Putting philosophers (Derrida, Stiegler) in dialogue with engineers 
(Fred Brooks, Eric S. Raymond), Software Theory offers computer 
scientists and cultural theorists new ways to read, write, and think 
software. To study software, Frabetti suggests, is to risk being 
ensnared in a strange loop: culture explains technology; technology 
explains culture.

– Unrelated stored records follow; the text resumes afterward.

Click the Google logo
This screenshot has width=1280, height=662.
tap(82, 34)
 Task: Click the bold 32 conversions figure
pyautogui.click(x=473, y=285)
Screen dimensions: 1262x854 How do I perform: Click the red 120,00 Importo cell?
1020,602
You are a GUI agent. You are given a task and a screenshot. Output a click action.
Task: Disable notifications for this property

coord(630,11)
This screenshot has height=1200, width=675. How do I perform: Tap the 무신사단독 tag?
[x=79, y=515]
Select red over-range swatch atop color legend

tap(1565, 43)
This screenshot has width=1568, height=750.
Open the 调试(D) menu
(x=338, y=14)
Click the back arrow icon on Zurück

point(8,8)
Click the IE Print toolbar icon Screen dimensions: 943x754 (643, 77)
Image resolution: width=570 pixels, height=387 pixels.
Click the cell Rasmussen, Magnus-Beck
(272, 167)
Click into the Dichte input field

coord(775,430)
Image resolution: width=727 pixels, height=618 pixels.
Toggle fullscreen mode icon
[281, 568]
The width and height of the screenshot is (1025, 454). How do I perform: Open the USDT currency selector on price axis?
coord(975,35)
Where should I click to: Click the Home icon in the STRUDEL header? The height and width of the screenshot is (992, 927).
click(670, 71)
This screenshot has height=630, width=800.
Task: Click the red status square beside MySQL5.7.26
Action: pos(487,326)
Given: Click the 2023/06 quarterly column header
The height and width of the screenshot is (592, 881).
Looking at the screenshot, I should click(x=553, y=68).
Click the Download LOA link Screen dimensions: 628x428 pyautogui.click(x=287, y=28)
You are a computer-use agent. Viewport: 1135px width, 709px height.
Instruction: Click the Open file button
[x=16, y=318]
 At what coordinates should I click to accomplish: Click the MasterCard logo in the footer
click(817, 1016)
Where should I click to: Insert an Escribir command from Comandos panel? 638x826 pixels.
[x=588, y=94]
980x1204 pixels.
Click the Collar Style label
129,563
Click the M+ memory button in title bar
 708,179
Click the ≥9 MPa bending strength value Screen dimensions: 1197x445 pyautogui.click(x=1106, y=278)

But Frabetti considers software as nothing more or 
less than an advanced form of writing, and thereby advances a 
much-needed politics of transparency, revealing the precarity of this 
bedrock of contemporary society.
(Scott Dexter, Professor of Computer and Information Science at Brooklyn 
College)
This book represents a landmark in the field of techno-cultural studies. 
Frabetti's deconstructive reading of software and code reveals their key 
role within the scriptorium of contemporary culture.This is a highly 
original contribution to understanding the writing/machine relationship 
and will give pause for thought amongst all those who suppose that the 
technics of inscription can be studied independently of the question of 
language itself.
(Dave Boothroyd, Professor of Media, Culture and Communication, Lincoln 
School of Film and Media, Univeristy of Lincoln)
Software Theory is the definitive cultural analysis of software qua 
software, vividly troubling the critical tendency to regard it strictly 
in terms of functionality, design, or use. Frabetti writes out of a deep 
knowledge of both continental philosophy and software engineering that 
is nothing short of awe inspiring. An invaluable contribution to 
“Software Studies” that will at the same time shake up the central 
paradigms of the field.
(Rita Raley, University of California, Santa Barbara)
TABLE OF CONTENTS
1. Introduction / 2. From Technical Tools to Originary Technicity: The 
Concept of Technology in Western Philosophy / 3. Language, Writing and 
Code: Towards a Deconstructive Reading of Software / 4. Software as 
Material Inscription: The Beginnings of Software Engineering / 5. >From 
the Cathedral to the Bazaar: Software as the Unexpected / 6. Writing the 
Printed Circuit: For a Genealogy of Code / 7. Conclusion: The Unforeseen 
Consequeneses of Technology / Bibliography / Index
ABOUT THE AUTHOR
Federica Frabetti is Senior Lecturer in Communication, Media and Culture 
at Oxford Brookes University. She has a diverse professional and 
academic background in the humanities and ICT and has worked for a 
decade as a Software Engineer in telecommunications companies. She has 
published numerous articles on the cultural study of technology, digital 
media and software studies, cultural theory and gender and queer theory. 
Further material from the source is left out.